Leverage the GRID AI models to process the sensor data. Each model provides a different type of environmental understanding. In this section, we provide some examples of how to use models of different categories. Feel free to choose and play with other models or combine these models in creative ways to achieve intelligent capabilities!

Tip

You can find more information on the available AI models in the documentation.

Visual Language Model: MoonDream#

Use the MoonDream VLM to interpret the scene by answering a natural language question based on the RGB image. GRID allows you to access state-of-the-art vision-language intelligence in just 2-3 lines of code.

from grid.model.perception.vlm.moondream import MoonDream 

vlm = MoonDream() 
vlm.run(rgb_image.data, "What do you see?")

Try a few different prompts to see how it responds.

Segmentation Model: OneFormer#

Segment the scene to distinguish different objects or regions. This code block performs panoptic segmentation, which returns all the categories visible.

from grid.model.perception.segmentation.oneformer import OneFormer
seg_model = OneFormer()
seg_mask = seg_model.run(rgb_image.data, mode="panoptic")

import rerun as rr
rr.log("segmentation_model", rr.SegmentationImage(seg_mask))

Depth Estimation Model: Metric3D#

Monocular depth, which is the idea of going from RGB images directly to depth without having a depth camera, is a rapidly advancing field. With this AI model, you can enable a constrained robot to use a neural network to generate a depth map from a monocular RGB image to understand the distance to various parts of the scene.

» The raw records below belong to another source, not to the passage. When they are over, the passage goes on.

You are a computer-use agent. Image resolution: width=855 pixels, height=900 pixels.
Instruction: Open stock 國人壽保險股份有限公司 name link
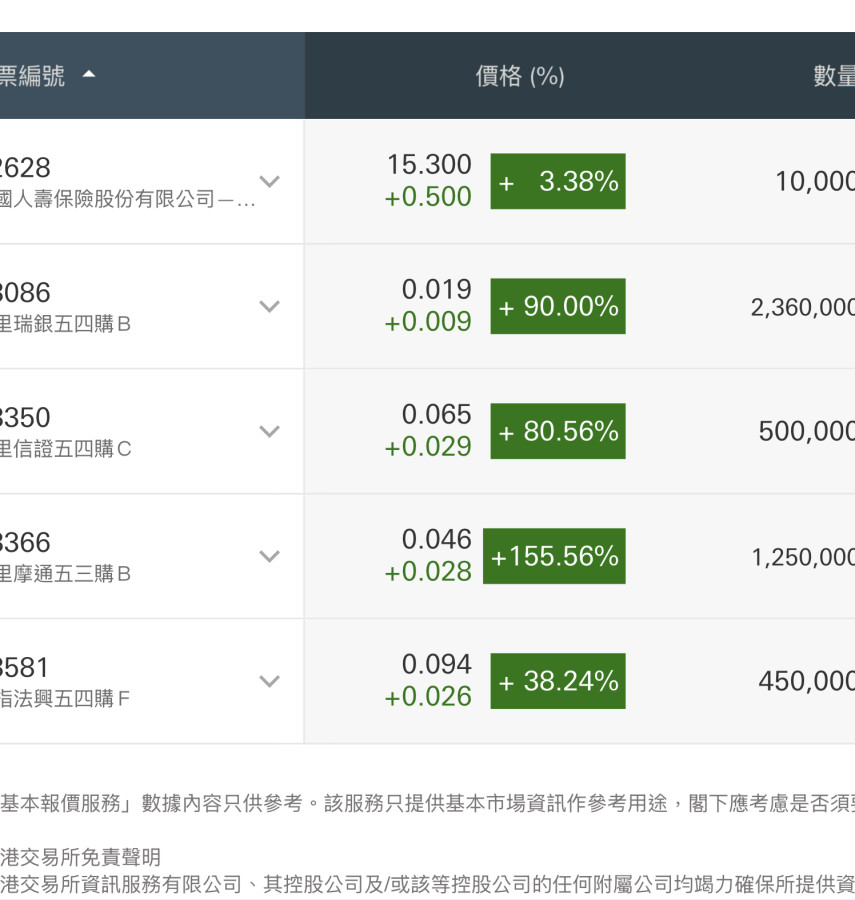[125, 199]
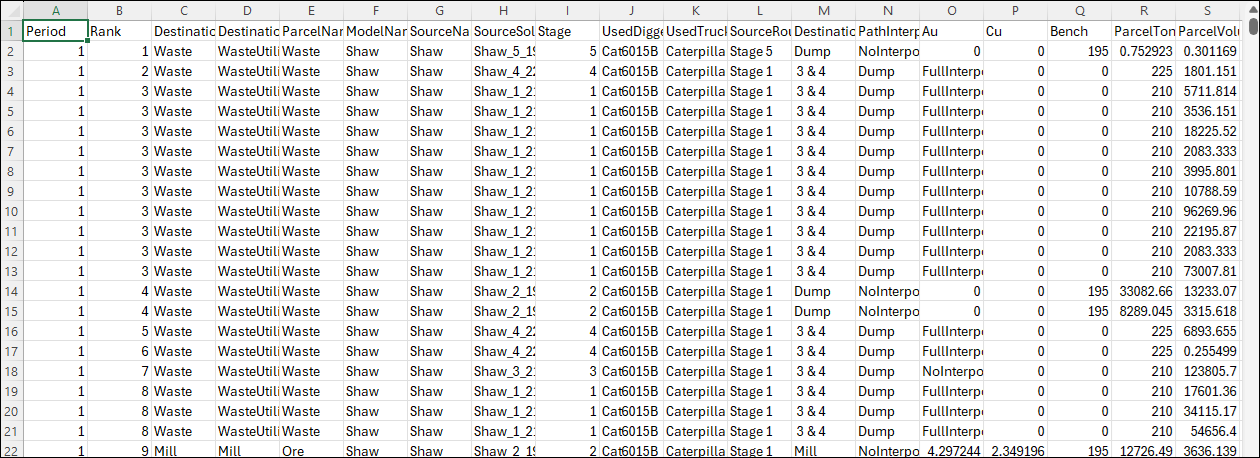This screenshot has width=1260, height=458.
Task: Click the Select All corner triangle
Action: [10, 11]
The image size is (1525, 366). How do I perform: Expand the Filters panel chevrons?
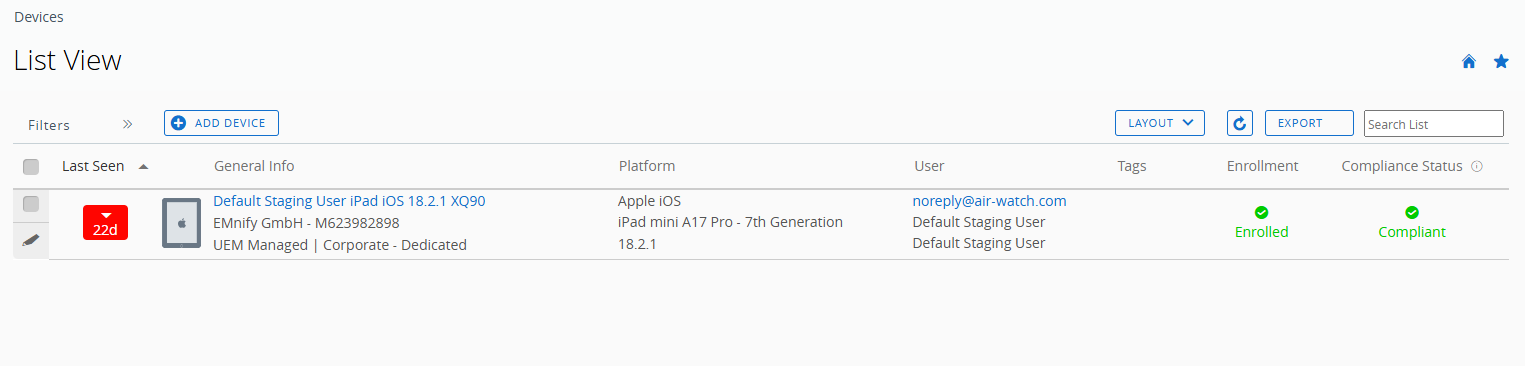128,125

Use the following snippet to import Metric3D.

from grid.model.perception.depth.metric3d import Metric3D
depth_model = Metric3D()
depth_image = depth_model.run(rgb_image.data)
rr.log("depth_model", rr.DepthImage(depth_image))

Feel free to experiment with this workflow or try out different AI models.

Object Detection Model: OWLv2#

OWLv2 is an object detection model that can enable your robot to detect different objects—in this example, a forklift—from the RGB image.

from grid.model.perception.detection.owlv2 import OWLv2
det_model = OWLv2()

boxes, scores, labels = det_model.run(rgbimage=rgb_image.data, prompt=”forklift”)

The forklift might not be visible directly from where the robot is. Try to combine this with rotation or other movement commands to ‘search’ for the forklift!